(Collected data entries)
§
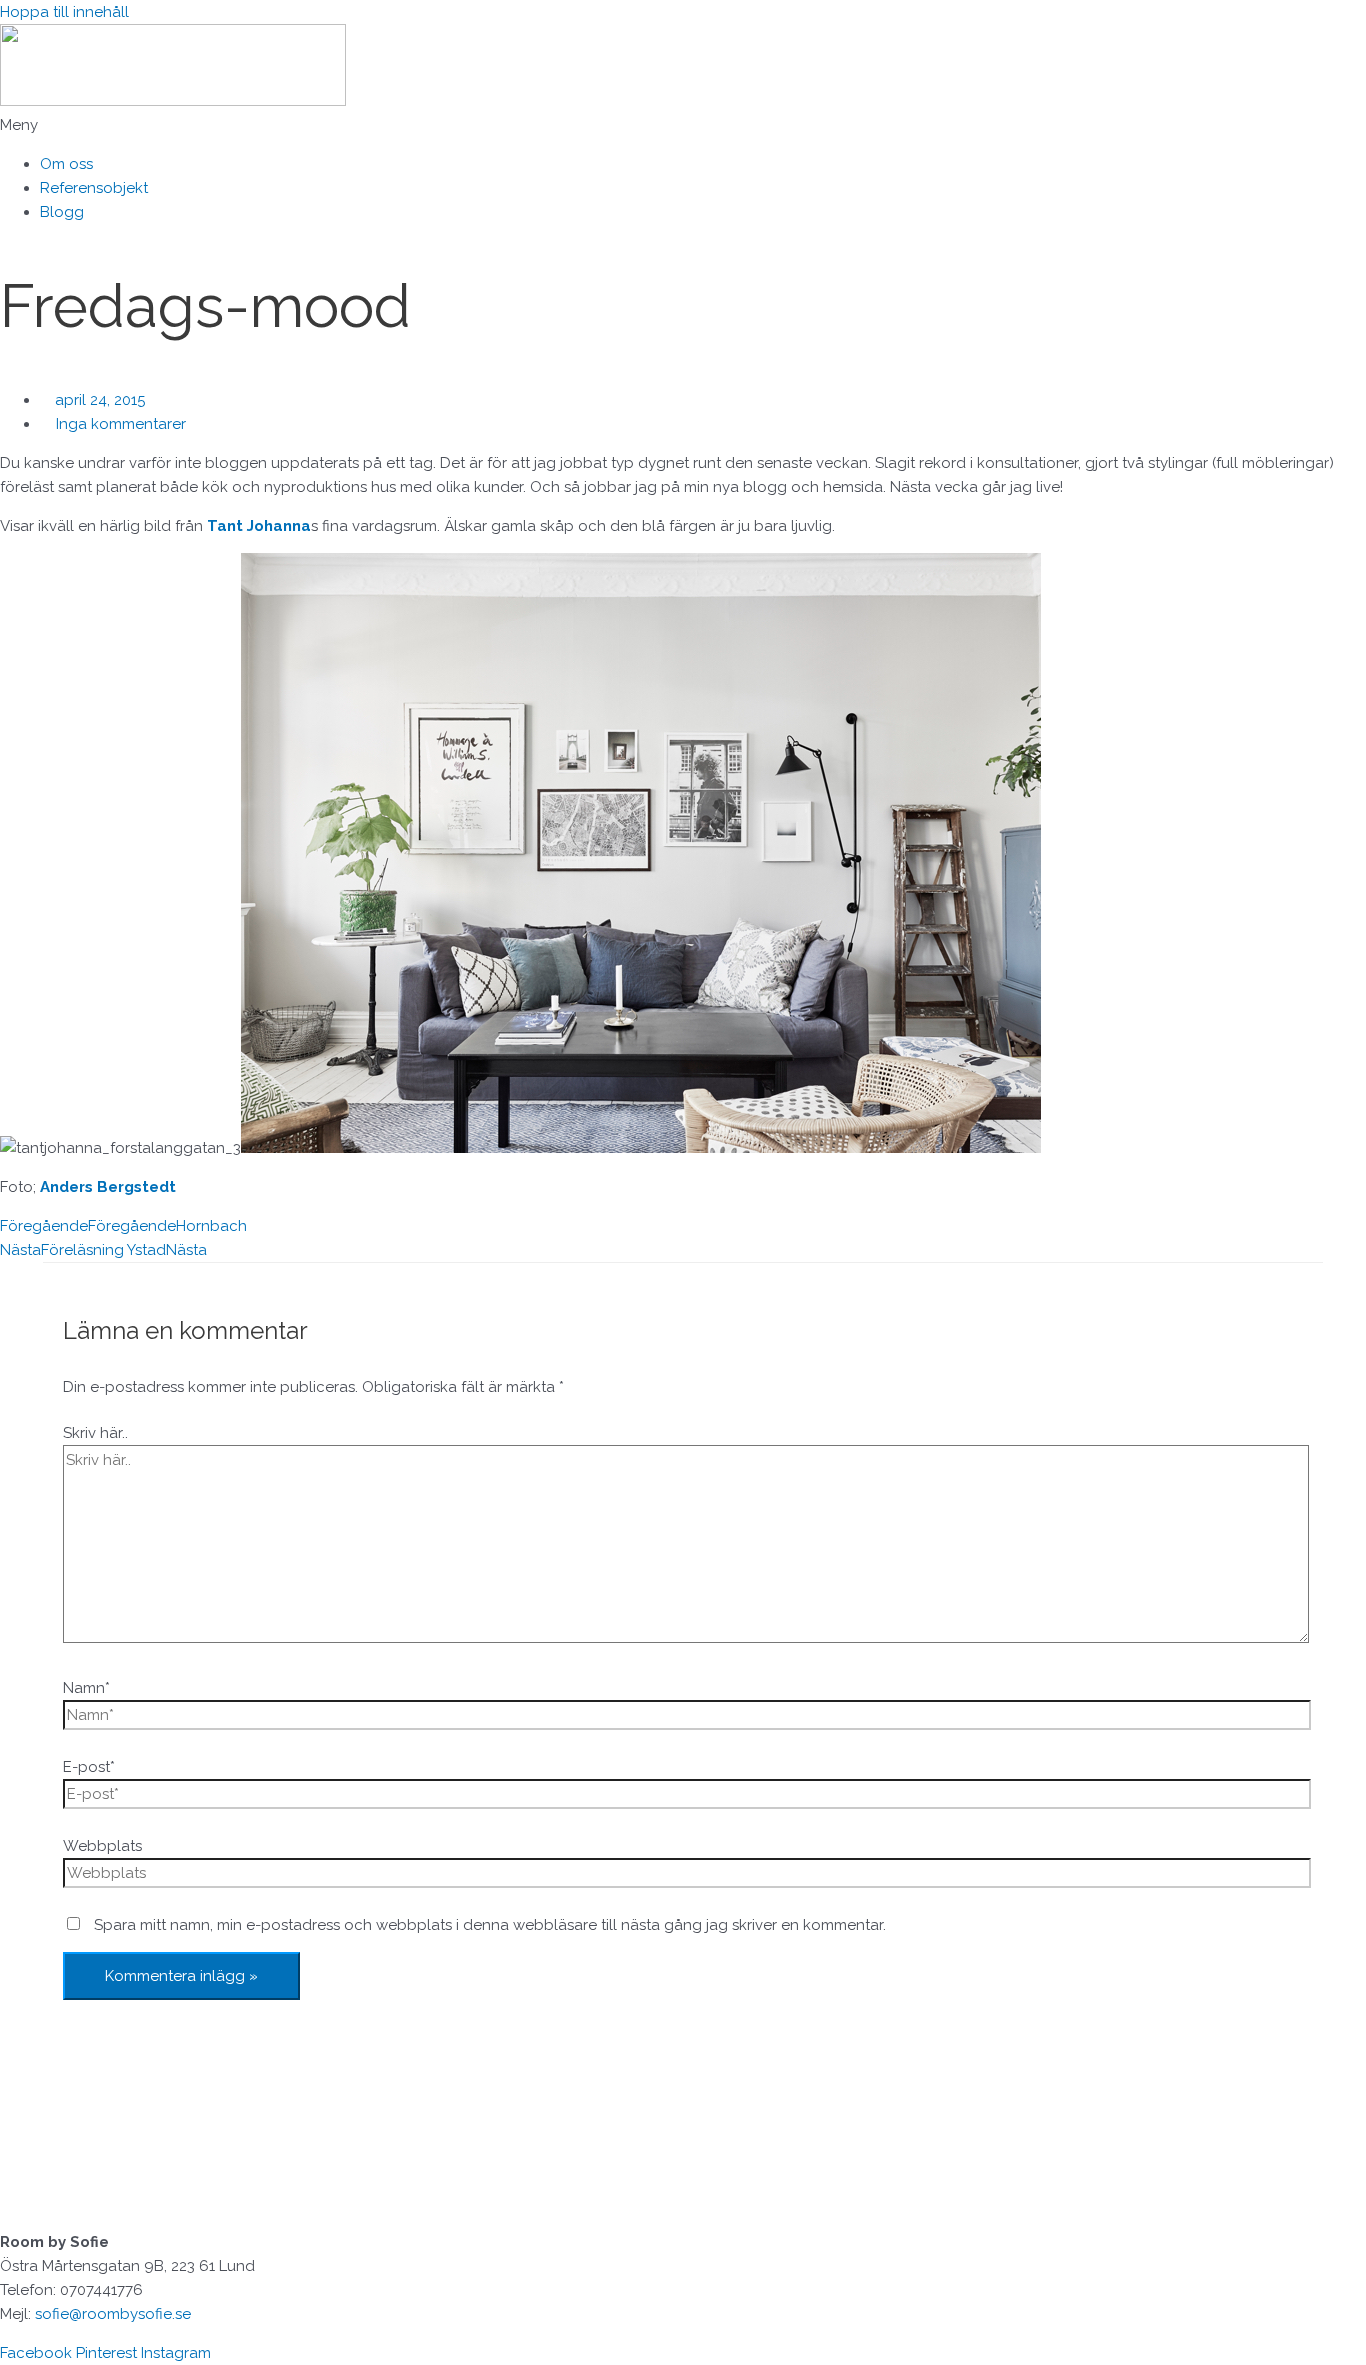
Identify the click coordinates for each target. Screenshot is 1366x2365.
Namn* (86, 1688)
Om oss (66, 164)
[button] (683, 125)
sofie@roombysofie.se (113, 2314)
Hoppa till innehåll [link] (64, 12)
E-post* (89, 1767)
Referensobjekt (94, 188)
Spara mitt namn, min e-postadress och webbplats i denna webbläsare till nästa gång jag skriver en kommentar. (490, 1925)
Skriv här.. (95, 1433)
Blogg (62, 212)
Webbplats (102, 1846)
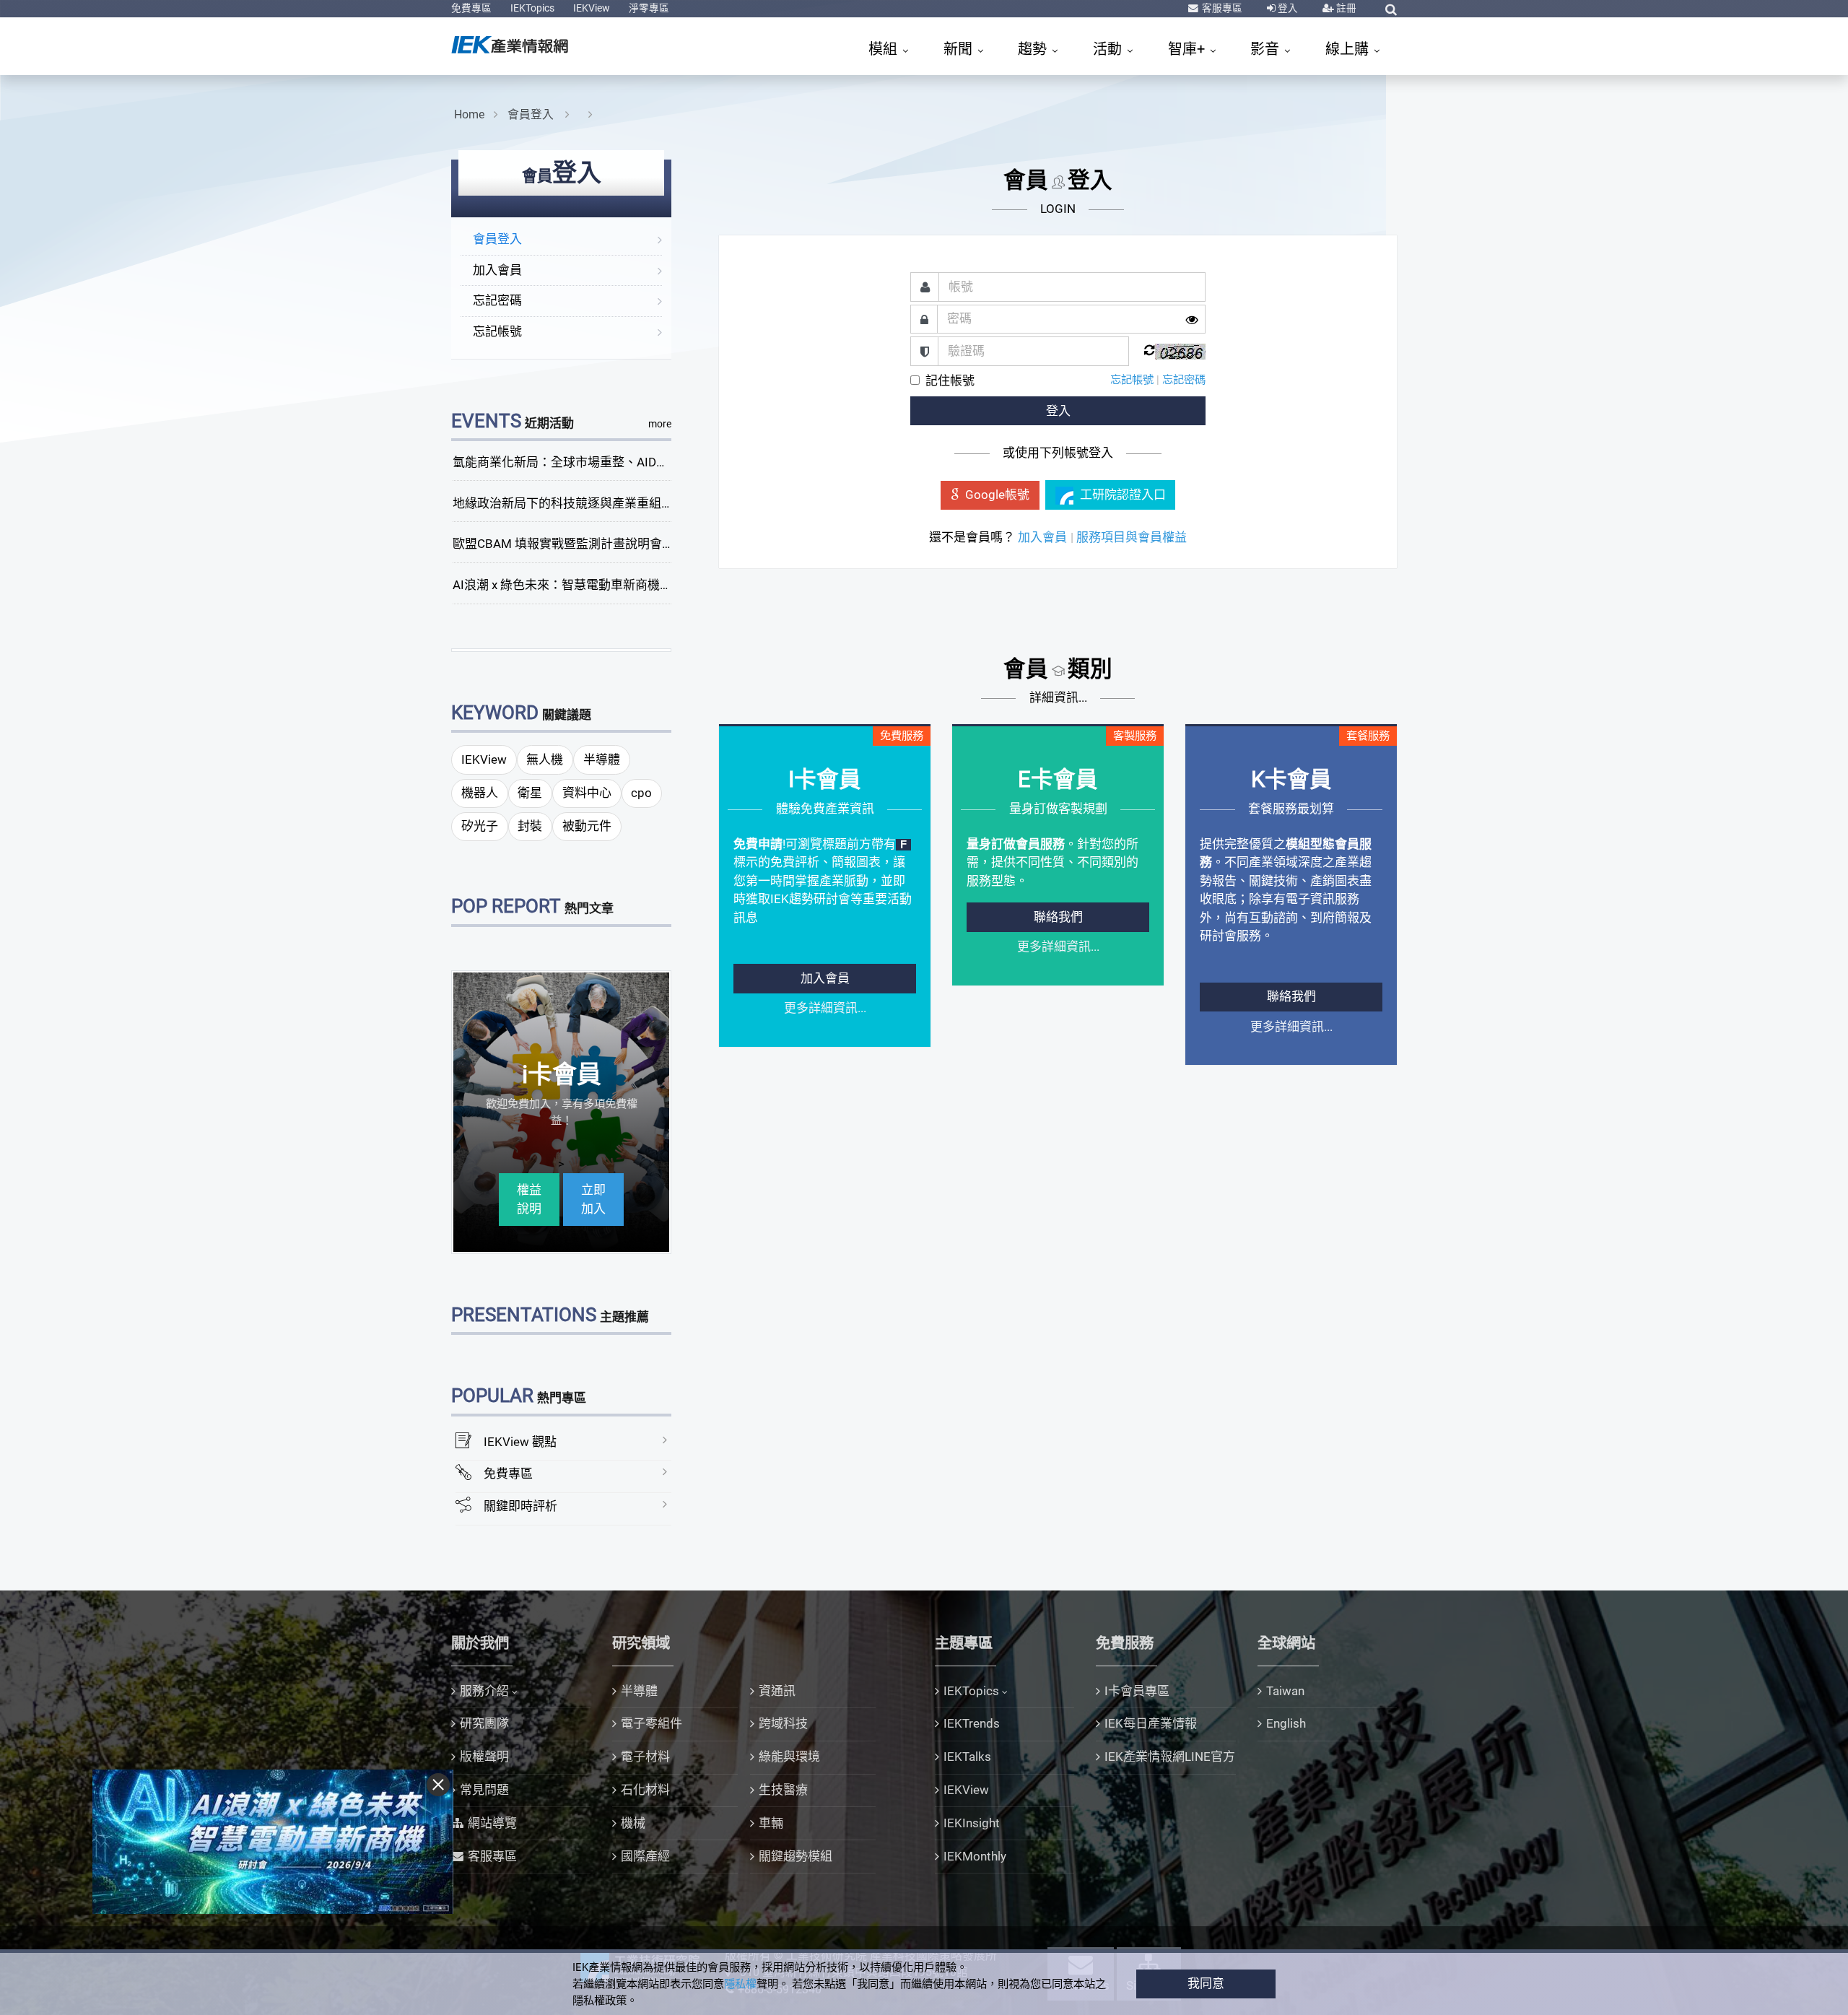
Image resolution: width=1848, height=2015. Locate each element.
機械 (633, 1823)
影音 (1266, 49)
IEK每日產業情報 (1150, 1723)
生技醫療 (783, 1790)
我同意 (1205, 1983)
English (1286, 1723)
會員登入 (532, 114)
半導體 (601, 759)
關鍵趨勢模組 (795, 1856)
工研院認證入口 (1123, 494)
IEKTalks (967, 1756)
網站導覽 (492, 1823)
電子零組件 (651, 1723)
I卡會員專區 (1136, 1691)
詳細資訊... (1058, 697)
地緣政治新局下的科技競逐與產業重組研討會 (575, 503)
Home (469, 114)
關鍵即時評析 (520, 1506)
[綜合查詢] (1391, 9)
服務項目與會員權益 (1131, 537)
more (659, 424)
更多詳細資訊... (825, 1008)
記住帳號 (950, 380)
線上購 (1348, 49)
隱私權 (740, 1983)
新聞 (959, 49)
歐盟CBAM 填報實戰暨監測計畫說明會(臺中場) (580, 543)
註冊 (1345, 8)
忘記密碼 (497, 300)
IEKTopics (532, 8)
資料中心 (586, 792)
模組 (884, 49)
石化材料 (645, 1790)
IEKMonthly (974, 1856)
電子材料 (645, 1756)
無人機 (544, 759)
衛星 (530, 792)
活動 (1109, 49)
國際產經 (645, 1856)
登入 (1287, 8)
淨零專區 (649, 8)
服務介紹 (484, 1691)
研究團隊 (484, 1723)
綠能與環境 (789, 1756)
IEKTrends (971, 1723)
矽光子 (479, 826)
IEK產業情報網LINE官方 (1169, 1756)
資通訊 (777, 1691)
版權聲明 (484, 1756)
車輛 (771, 1823)
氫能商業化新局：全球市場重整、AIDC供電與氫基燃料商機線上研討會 (644, 462)
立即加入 (593, 1199)
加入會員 (497, 270)
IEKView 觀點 (520, 1442)
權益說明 (529, 1199)
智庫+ (1188, 49)
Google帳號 (997, 494)
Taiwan (1285, 1691)
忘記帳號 (497, 331)
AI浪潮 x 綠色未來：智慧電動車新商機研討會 (575, 585)
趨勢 (1034, 49)
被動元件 (586, 826)
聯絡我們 (1058, 917)
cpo (641, 792)
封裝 (530, 826)
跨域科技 (783, 1723)
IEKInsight (971, 1823)
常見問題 (484, 1790)
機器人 (479, 792)
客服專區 (1221, 8)
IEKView (591, 8)
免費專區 (471, 8)
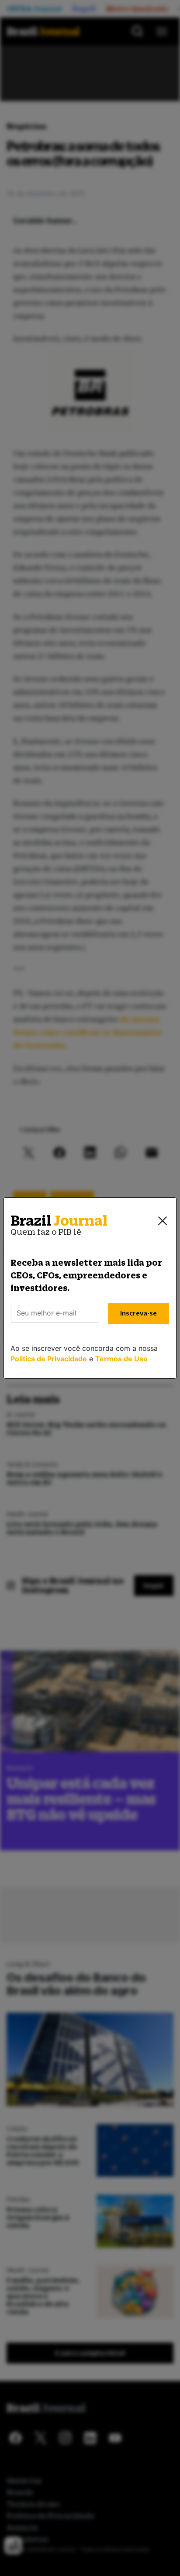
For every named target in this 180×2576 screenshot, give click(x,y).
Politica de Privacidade (48, 1358)
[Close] (163, 1221)
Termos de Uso (121, 1358)
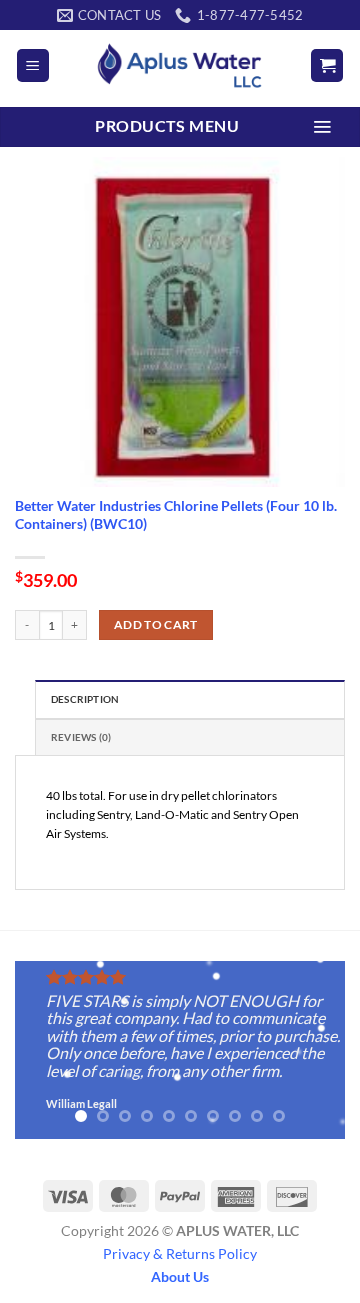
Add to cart (156, 624)
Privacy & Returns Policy (180, 1253)
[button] (33, 65)
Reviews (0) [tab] (81, 737)
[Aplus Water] (180, 65)
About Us (180, 1276)
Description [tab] (85, 699)
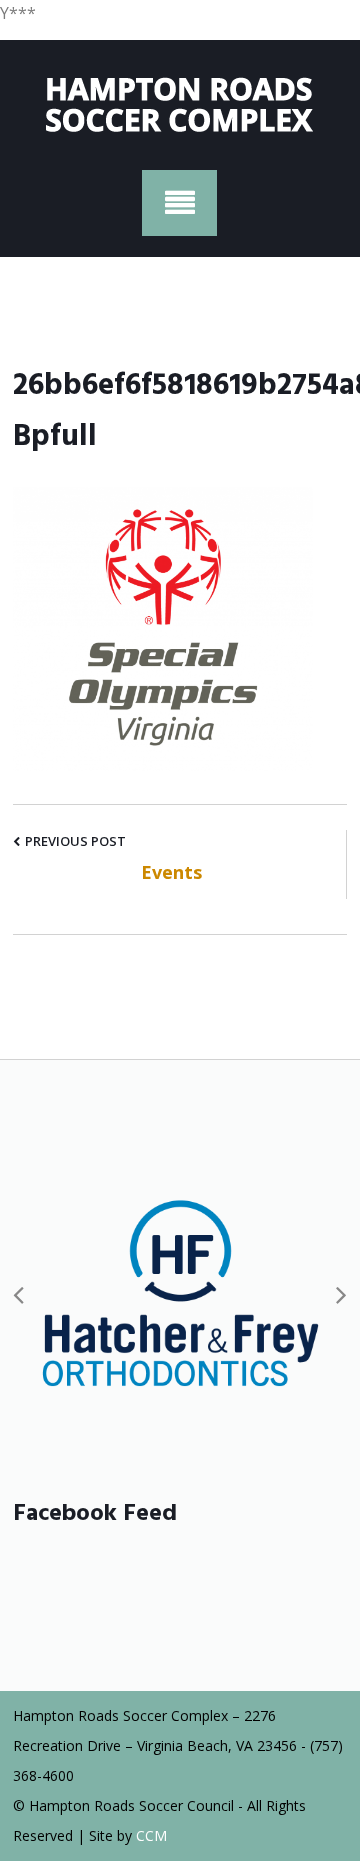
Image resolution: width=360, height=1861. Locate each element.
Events (171, 872)
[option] (180, 1294)
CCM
§
**Task directions**
The entries above are to be printed again word for word, with every picture removed.

**Task solution**
Identify the click coordinates for each target. Screenshot is 1366x2365.
Namn* (86, 1688)
Om oss (66, 164)
[button] (683, 125)
sofie@roombysofie.se (113, 2314)
Hoppa till innehåll [link] (64, 12)
E-post* (89, 1767)
Referensobjekt (94, 188)
Spara mitt namn, min e-postadress och webbplats i denna webbläsare till nästa gång jag skriver en kommentar. (490, 1925)
Skriv här.. (95, 1433)
Blogg (62, 212)
Webbplats (102, 1846)
Image resolution: width=1848, height=2015. Locate each element.
機械 (633, 1823)
影音 (1266, 49)
IEK每日產業情報 (1150, 1723)
生技醫療 (783, 1790)
我同意 (1205, 1983)
English (1286, 1723)
會員登入 (532, 114)
半導體 (601, 759)
關鍵趨勢模組 (795, 1856)
工研院認證入口 (1123, 494)
IEKTalks (967, 1756)
網站導覽 (492, 1823)
電子零組件 (651, 1723)
I卡會員專區 (1136, 1691)
詳細資訊... (1058, 697)
地緣政治新局下的科技競逐與產業重組研討會 (575, 503)
Home (469, 114)
關鍵即時評析 (520, 1506)
[綜合查詢] (1391, 9)
服務項目與會員權益 (1131, 537)
more (659, 424)
更多詳細資訊... (825, 1008)
記住帳號 (950, 380)
線上購 (1348, 49)
隱私權 (740, 1983)
新聞 (959, 49)
歐盟CBAM 填報實戰暨監測計畫說明會(臺中場) (580, 543)
註冊 (1345, 8)
忘記密碼 (497, 300)
IEKTopics (532, 8)
資料中心 (586, 792)
模組 (884, 49)
石化材料 (645, 1790)
IEKMonthly (974, 1856)
電子材料 (645, 1756)
無人機 (544, 759)
衛星 (530, 792)
活動 (1109, 49)
國際產經 (645, 1856)
登入 (1287, 8)
淨零專區 (649, 8)
服務介紹 (484, 1691)
研究團隊 (484, 1723)
綠能與環境 (789, 1756)
IEKTrends (971, 1723)
矽光子 (479, 826)
IEK產業情報網LINE官方 (1169, 1756)
資通訊 (777, 1691)
版權聲明 (484, 1756)
車輛 (771, 1823)
氫能商業化新局：全球市場重整、AIDC供電與氫基燃料商機線上研討會 (644, 462)
立即加入 (593, 1199)
加入會員 (497, 270)
IEKView 觀點 (520, 1442)
權益說明 (529, 1199)
智庫+ (1188, 49)
Google帳號 (997, 494)
Taiwan (1285, 1691)
忘記帳號 (497, 331)
AI浪潮 x 綠色未來：智慧電動車新商機研討會 (575, 585)
趨勢 (1034, 49)
被動元件 (586, 826)
聯絡我們 (1058, 917)
cpo (641, 792)
封裝 (530, 826)
跨域科技 (783, 1723)
IEKInsight (971, 1823)
常見問題 (484, 1790)
機器人 (479, 792)
客服專區 (1221, 8)
IEKView (591, 8)
免費專區 (471, 8)
For every named target in this 180×2576 screenshot, give click(x,y).
Politica de Privacidade (48, 1358)
[Close] (163, 1221)
Termos de Uso (121, 1358)
Add to cart (156, 624)
Privacy & Returns Policy (180, 1253)
[button] (33, 65)
Reviews (0) [tab] (81, 737)
[Aplus Water] (180, 65)
About Us (180, 1276)
Description [tab] (85, 699)
Image resolution: width=360, height=1861. Locate each element.
Events (171, 872)
[option] (180, 1294)
CCM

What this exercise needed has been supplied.